The announcement by Genesis of an average contribution increase of only 4.7% (*) for 2017, once again leads the way amongst open medical schemes with a low average increase. The ability to offer such a low increase in contributions, coupled with benefit enhancements and not reductions as is the case with some other medical schemes, is a result of the benefits of self-administration, prudent risk management, positive financial and operational performance and healthy membership growth.
Depending on which benefit option Genesis members are on, the rand value of the 2017 contribution increases are only between R50 and R100 per adult per month. According to Dennis van der Merwe, the Principal Officer of the Scheme, it is important that members of medical schemes assess the actual rand value of their 2017 increases and not just values expressed as percentages. “We pay our bills with money; not percentages. To demonstrate this with a practical example, a 4.7% increase on a hospital plan from one medical scheme (“Scheme A”) may cost a family of four (two adults, two children) an additional R116 per month in 2017, while the same 4.7% increase may cost R218 per month more on a similar hospital plan from another medical scheme (“Scheme B”). Likewise, a 10% increase on the same hospital plan would cost the family an additional R247 per month more on Scheme A, but a staggering R463 per month more on Scheme B,” says Van der Merwe.
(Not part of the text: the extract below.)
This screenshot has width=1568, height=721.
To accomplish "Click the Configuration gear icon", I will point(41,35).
Genesis was registered in 1995. As one of the leading medical schemes in South Africa, Genesis has a proud heritage of providing its members with exceptional healthcare funding benefits for what may be described as mainly catastrophic events, such as big accidents, illness or disease, at very affordable rates.
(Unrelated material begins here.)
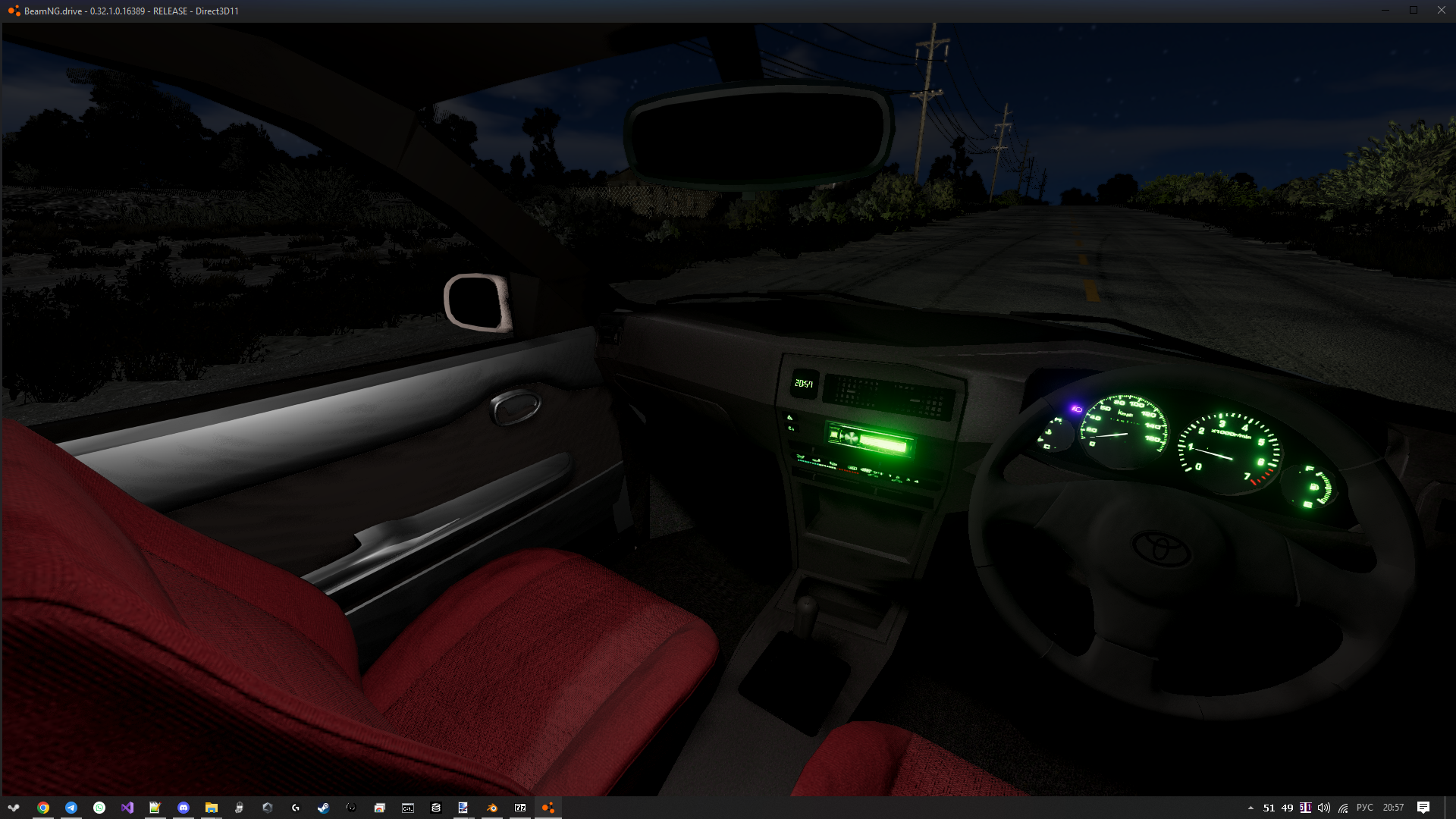Screen dimensions: 1456x819
Task: Launch Steam from the taskbar
Action: point(324,808)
In the recent 2016 GTC Healthcare Consulting Medical Aid Survey, Genesis’ Private Choice hospital plan was rated as the best value-for-money hospital plan in South Africa in the open medical scheme market. The comparison included 21 equivalent hospital plan benefit options from open schemes in the “Core – No Network” category for hospital plans, where members have freedom of choice in their selection of private hospitals and doctors or specialists.
“To keep contributions as affordable as possible, we leave the day-to-day out of hospital expenses for members to cover, while we take care of the expensive procedures”, says Van der Merwe.
“In a largely ‘one-size-fits-all’ market, Genesis does not follow the general trend of trying to be everything to everybody, but rather to provide the best possible, no-frills, easy-to-understand benefits to a niche market in South Africa, with client centeredness and service remaining the key differentiators,” concludes Van der Merwe.
(*) Based on adult contributions. The increase range between R50 and R100 per month for adults.